TASK REQUIREMENTS:
Take the line that contains "The image size" and each line after it to the end of the data below, and set them down exactly, omitting pictures.

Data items
####################
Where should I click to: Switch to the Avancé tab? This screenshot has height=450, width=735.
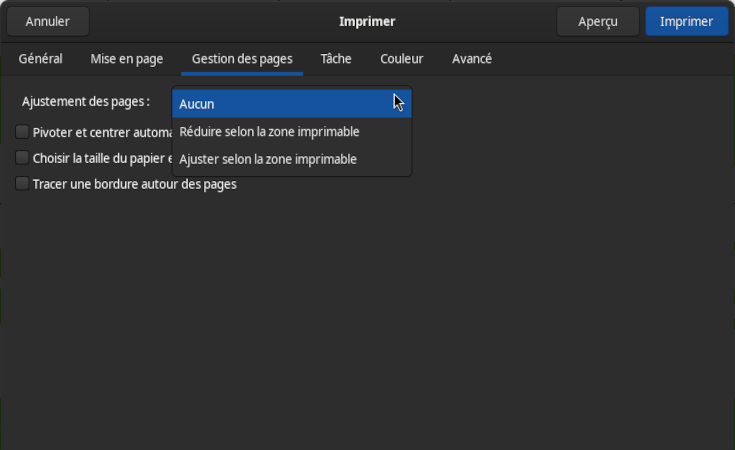[472, 59]
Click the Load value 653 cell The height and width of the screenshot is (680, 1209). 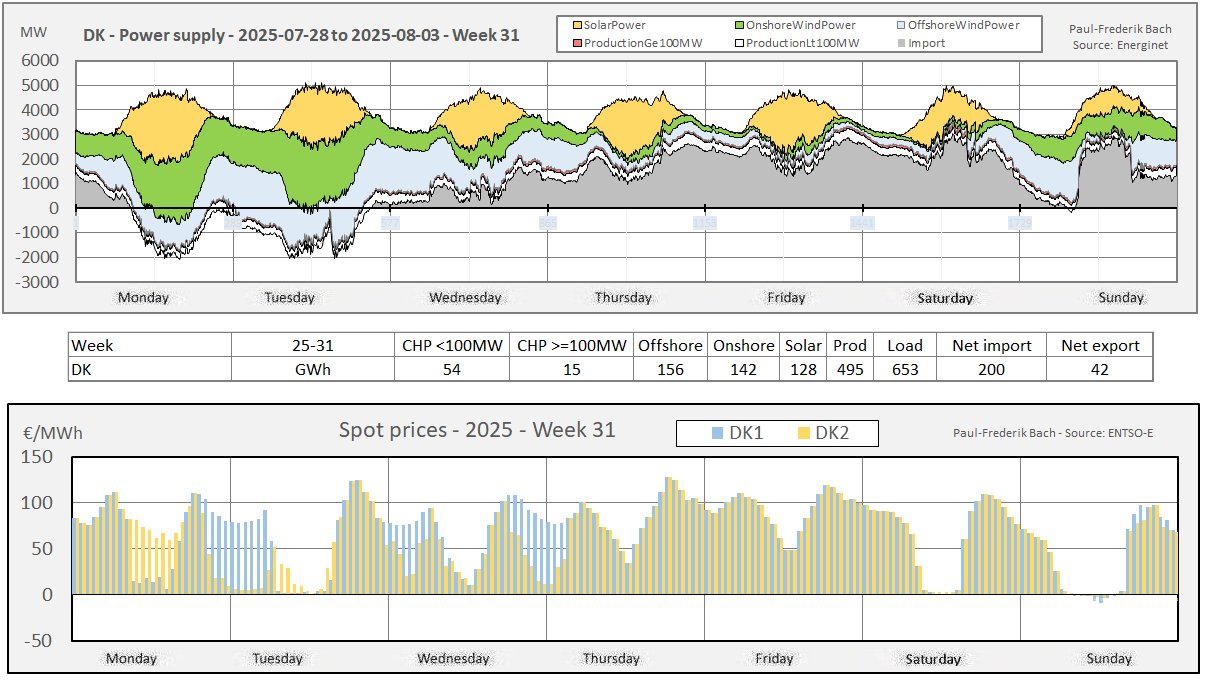tap(904, 369)
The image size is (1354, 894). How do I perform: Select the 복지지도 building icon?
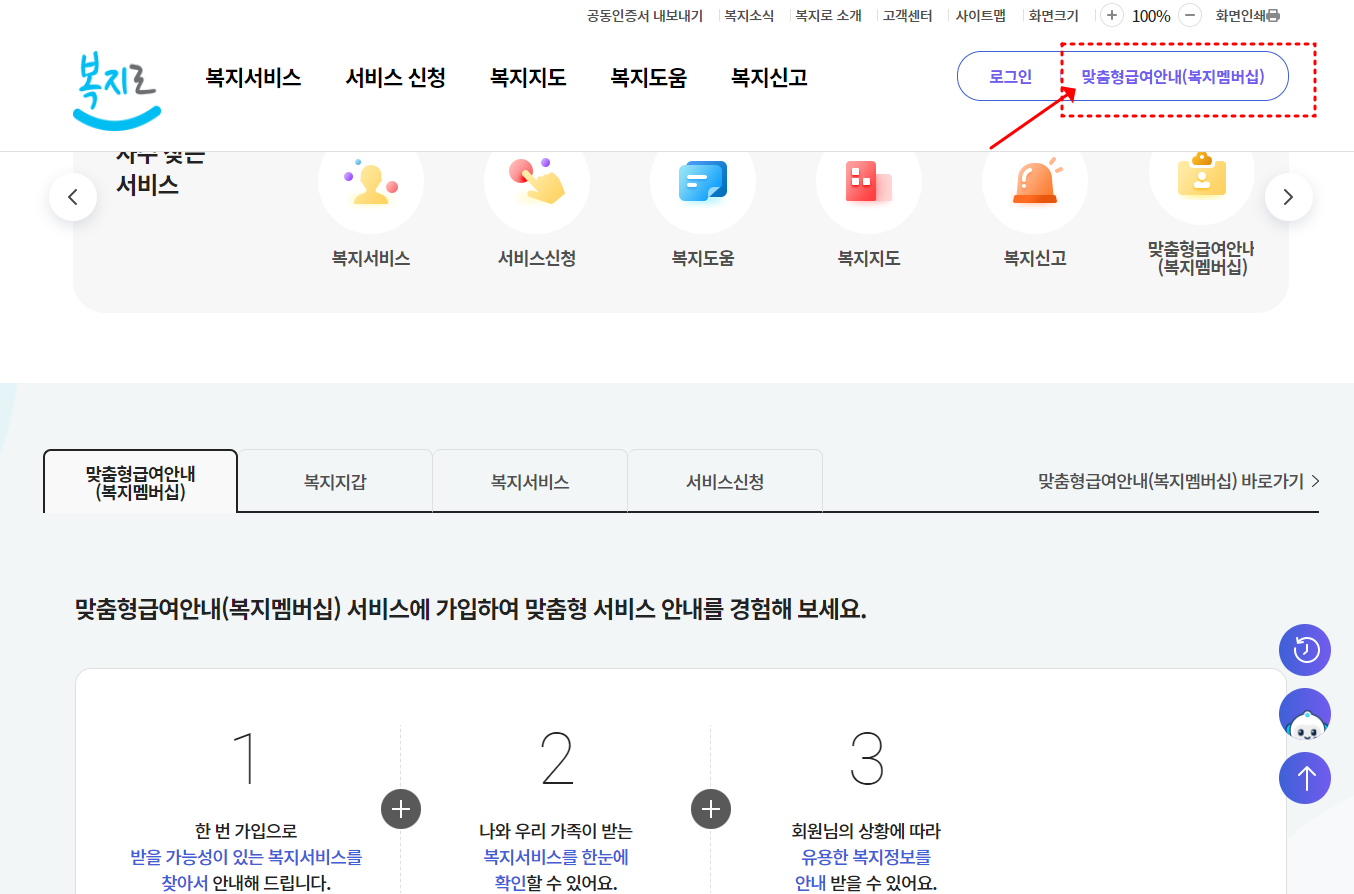tap(868, 182)
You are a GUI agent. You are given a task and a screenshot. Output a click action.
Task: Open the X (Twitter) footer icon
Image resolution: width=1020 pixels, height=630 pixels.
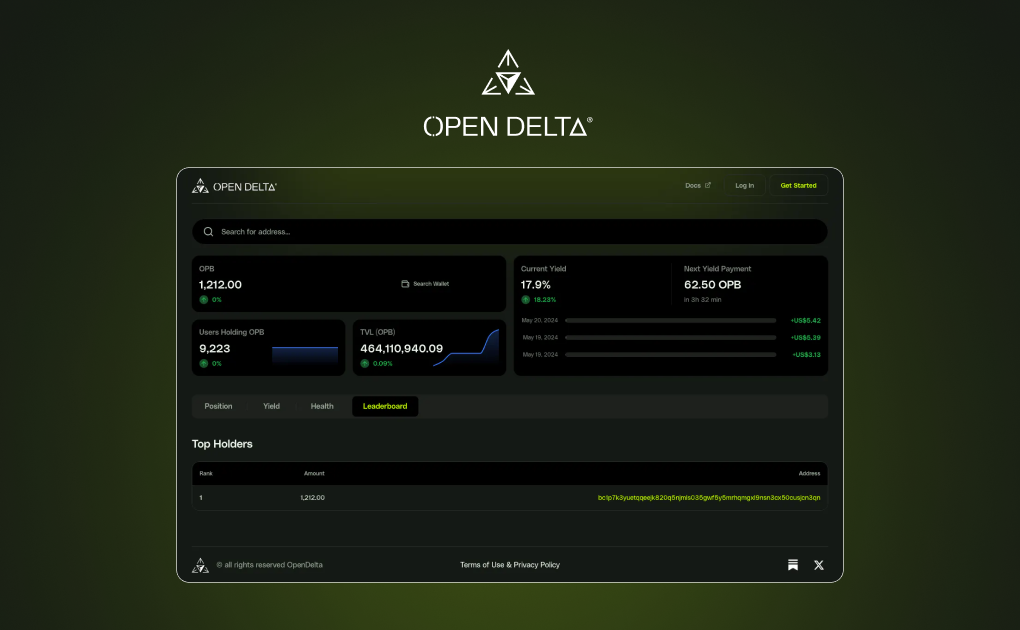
####################
EXPECTED ANSWER:
The image size is (1354, 894). How do I perform: Select the 복지지도 building icon?
tap(868, 182)
You are a GUI agent. You are given a task and a screenshot. Output a click action.
Task: Open the X (Twitter) footer icon
Image resolution: width=1020 pixels, height=630 pixels.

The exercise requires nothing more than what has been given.